SpeakEasy

SpeakEasy was a straightforward text-to-speech tool that served two purposes: it allowed me to convert my blog posts into audio format, and it demonstrated the power of OpenAI's text-to-speech models to non-technical users. The tool worked on a transactional basis with no accounts or subscriptions. Users simply filled in a few details and SpeakEasy handled the heavy lifting to process their text into high-quality audio using the OpenAI API.

The Problem: Accessing Text-to-Speech

OpenAI's text-to-speech models were incredibly powerful, producing natural-sounding audio that was leagues ahead of traditional TTS systems. But for most people, especially non-technical users, accessing these models was impractical. The API required technical knowledge to use, and there was no simple interface for converting text to audio.

I wanted a way to easily create audio versions of my blog posts. I also wanted to show others just how good these models were without requiring them to learn how to use the OpenAI API directly. What I needed was a simple web interface where anyone could paste in text, select a voice, and get back a high-quality audio file.

The Solution: Simple and Transactional

SpeakEasy provided a straightforward web form where users entered their text, selected from the available AI voices, and provided their OpenAI API key. The tool handled all the complexity: cleaning the text, chunking it to stay within API limits, sending it for processing, and returning a polished MP3 file.

The design philosophy was simple: no accounts, no subscriptions, no data storage. Users paid OpenAI directly for their usage (typically a few cents per file), and their API keys and generated files were never stored. When you left SpeakEasy, everything went with you. This made it fast, secure, and easy to use.

The tool used OpenAI's tts-1-hd model, which took a bit longer to process but produced significantly higher quality output. It was worth the wait. The system could handle around 5000 words or approximately 30 minutes of audio per conversion.

See It In Action

You can watch a demo of SpeakEasy in action in this video:

Want to see the code? You can find it on GitHub.

How It Worked

Under the hood, SpeakEasy followed a three-stage process: text processing, chunking, and audio generation.

Text Processing

Before sending text to the API, SpeakEasy cleaned it up. Emojis and image references were removed since they often appear when copying and pasting from web sources, but you don't want an AI voice reading them aloud. Paragraph spacing was normalized to create a single clean string that was easier to work with.

Smart Chunking

The OpenAI API has a character limit of 4096 characters per request. SpeakEasy broke text into chunks of approximately 4000 characters, but here's the key detail: chunking only happened on spaces in the text. This ensured that words were never split in half and sent in separate chunks, which would have caused the audio to sound choppy and unnatural.

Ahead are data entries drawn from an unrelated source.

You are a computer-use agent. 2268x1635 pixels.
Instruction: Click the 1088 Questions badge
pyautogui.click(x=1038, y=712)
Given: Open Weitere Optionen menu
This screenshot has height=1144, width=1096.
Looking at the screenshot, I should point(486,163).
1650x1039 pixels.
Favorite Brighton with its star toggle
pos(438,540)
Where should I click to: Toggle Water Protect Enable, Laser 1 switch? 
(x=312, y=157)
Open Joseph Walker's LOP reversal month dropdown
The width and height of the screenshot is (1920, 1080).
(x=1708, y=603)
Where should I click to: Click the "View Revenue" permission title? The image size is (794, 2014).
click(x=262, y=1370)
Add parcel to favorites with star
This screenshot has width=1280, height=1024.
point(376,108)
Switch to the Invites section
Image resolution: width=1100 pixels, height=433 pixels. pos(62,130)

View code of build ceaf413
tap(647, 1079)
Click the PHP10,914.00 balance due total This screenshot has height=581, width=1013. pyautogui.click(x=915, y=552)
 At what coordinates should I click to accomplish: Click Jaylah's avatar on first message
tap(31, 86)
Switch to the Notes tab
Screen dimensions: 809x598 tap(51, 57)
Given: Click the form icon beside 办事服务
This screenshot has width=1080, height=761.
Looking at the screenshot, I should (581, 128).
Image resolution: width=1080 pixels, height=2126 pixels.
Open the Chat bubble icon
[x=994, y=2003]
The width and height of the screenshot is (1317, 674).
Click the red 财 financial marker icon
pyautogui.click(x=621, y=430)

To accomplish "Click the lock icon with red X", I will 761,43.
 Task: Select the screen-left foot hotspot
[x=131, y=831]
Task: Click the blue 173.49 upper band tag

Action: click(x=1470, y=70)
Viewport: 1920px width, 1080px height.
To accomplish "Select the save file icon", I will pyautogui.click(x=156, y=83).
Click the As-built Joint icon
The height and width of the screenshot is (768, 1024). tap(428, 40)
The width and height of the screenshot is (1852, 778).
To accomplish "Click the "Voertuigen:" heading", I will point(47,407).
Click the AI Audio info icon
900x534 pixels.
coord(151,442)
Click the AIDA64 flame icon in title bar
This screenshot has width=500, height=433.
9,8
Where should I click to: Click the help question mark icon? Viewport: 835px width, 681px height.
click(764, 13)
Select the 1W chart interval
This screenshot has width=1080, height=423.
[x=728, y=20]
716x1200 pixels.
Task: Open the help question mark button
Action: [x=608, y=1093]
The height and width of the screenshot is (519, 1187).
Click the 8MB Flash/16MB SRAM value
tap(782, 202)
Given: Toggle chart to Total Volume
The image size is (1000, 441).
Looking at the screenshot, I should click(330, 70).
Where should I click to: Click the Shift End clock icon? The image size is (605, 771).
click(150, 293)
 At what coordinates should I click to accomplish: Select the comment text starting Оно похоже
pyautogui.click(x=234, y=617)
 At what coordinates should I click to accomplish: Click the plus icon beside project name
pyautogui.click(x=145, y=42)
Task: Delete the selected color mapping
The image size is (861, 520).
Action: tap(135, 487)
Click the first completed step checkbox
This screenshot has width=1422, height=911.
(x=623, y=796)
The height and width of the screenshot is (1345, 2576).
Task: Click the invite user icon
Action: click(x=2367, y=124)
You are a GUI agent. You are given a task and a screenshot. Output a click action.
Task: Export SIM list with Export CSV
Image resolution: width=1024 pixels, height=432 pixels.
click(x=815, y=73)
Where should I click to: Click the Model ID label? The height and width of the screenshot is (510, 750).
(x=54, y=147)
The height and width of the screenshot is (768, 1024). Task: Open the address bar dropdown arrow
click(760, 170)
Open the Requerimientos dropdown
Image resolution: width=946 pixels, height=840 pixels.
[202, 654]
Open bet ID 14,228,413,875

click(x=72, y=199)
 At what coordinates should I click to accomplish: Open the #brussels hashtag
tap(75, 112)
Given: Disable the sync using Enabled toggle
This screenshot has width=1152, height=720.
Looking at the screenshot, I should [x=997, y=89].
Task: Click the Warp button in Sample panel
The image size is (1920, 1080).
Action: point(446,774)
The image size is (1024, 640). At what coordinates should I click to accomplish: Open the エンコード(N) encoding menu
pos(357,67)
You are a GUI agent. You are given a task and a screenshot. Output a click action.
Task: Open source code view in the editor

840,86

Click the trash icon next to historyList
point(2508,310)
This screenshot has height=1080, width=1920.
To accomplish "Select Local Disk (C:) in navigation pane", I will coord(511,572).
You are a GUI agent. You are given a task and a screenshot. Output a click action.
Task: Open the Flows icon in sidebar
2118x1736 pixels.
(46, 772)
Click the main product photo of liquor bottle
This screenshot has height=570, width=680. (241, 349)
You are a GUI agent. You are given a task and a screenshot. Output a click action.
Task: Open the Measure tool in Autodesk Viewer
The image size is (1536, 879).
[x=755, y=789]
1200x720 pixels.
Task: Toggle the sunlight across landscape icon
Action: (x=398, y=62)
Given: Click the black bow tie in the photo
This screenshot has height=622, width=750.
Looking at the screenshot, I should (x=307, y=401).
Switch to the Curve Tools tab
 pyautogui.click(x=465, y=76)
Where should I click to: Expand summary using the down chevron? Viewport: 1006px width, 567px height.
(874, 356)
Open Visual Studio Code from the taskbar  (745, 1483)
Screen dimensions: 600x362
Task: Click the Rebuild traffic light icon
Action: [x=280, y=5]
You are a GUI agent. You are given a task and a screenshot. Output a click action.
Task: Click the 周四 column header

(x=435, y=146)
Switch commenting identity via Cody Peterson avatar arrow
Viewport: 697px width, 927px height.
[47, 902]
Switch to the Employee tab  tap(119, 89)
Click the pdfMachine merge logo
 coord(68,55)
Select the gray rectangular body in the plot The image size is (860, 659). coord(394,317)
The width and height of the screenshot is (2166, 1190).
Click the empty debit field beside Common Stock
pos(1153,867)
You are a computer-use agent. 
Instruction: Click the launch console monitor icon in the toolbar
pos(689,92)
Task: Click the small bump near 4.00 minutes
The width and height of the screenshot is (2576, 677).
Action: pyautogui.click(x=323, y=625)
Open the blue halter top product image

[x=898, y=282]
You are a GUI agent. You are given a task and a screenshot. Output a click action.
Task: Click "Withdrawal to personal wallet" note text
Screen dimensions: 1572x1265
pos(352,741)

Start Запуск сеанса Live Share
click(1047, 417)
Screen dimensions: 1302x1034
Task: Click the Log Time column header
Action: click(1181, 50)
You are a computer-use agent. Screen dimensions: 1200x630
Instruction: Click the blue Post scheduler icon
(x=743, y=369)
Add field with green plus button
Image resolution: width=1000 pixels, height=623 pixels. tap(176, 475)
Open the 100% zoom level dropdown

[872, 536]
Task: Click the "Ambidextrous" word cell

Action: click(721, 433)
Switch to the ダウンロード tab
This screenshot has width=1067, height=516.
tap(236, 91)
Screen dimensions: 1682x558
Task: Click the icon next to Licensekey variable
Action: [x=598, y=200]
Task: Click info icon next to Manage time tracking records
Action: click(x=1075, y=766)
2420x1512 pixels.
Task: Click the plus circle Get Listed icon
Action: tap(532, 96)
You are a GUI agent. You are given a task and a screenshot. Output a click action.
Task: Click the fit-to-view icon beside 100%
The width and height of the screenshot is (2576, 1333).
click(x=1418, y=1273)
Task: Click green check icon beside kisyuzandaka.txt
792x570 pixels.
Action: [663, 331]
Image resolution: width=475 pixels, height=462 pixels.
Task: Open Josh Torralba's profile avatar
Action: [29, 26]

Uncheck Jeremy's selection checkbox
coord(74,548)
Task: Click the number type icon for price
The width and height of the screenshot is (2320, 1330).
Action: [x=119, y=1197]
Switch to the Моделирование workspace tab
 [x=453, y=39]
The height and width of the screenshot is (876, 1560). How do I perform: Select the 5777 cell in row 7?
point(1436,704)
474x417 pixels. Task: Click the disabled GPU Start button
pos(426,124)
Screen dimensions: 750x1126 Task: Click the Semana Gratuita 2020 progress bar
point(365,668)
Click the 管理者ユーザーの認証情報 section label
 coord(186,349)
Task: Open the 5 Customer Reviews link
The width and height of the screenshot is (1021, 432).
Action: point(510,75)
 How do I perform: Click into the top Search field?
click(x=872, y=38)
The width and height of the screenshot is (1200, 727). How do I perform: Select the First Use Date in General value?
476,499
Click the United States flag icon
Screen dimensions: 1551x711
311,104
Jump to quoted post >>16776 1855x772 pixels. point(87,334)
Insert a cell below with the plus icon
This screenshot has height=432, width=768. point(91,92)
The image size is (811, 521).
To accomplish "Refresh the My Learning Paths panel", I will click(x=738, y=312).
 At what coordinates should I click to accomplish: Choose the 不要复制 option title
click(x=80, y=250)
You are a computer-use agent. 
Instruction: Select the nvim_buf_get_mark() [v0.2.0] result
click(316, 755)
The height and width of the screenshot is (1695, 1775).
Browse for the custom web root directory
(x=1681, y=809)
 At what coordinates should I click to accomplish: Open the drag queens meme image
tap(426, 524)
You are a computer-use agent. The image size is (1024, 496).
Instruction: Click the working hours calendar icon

This was one of the most important technical details of the project. Initially, when words were being cut in half, the outputs sounded terrible. The smart chunking logic (lines 59-83 in text_processor.py) ensured that words stayed intact, resulting in smooth, natural-sounding audio.

Audio Generation and Concatenation

Each text chunk was sent separately to the OpenAI TTS API, and the returned MP3 files were stored. Once all chunks were processed, the individual files were concatenated into a single MP3 file, the temporary chunks were deleted, and the final file was made available for download through a link in the interface.